- Task instructions
Report the number of lines in the entries below that include the word "agent", and nothing else.

- Exercise materials

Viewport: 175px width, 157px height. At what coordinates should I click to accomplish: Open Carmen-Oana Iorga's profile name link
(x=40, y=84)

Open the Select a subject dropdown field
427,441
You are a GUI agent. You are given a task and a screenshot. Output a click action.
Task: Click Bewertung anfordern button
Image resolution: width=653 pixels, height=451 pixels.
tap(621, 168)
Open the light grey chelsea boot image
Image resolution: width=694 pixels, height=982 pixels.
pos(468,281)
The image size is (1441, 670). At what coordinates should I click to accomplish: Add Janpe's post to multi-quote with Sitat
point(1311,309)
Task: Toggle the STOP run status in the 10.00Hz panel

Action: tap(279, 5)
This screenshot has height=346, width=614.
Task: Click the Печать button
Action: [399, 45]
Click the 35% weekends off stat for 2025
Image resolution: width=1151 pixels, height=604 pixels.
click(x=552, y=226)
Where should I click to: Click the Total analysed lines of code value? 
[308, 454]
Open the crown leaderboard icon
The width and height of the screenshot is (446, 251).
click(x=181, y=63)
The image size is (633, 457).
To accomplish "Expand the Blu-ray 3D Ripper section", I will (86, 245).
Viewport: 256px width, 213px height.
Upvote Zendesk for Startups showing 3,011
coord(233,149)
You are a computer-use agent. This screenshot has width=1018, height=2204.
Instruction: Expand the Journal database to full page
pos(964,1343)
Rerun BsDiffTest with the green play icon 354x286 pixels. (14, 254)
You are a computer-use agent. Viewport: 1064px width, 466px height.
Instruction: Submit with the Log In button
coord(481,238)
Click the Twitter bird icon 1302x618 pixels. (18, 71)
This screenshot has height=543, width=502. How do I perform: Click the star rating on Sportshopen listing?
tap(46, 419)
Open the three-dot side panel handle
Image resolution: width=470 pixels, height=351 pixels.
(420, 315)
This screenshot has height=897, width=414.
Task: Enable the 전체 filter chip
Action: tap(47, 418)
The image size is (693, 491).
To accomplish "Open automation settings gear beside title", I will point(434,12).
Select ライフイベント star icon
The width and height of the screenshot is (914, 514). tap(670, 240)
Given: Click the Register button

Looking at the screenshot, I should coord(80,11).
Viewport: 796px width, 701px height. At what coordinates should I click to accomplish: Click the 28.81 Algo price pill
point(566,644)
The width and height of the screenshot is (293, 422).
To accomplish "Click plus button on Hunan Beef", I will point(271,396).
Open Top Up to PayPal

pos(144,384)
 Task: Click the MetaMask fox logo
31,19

- Answer area
3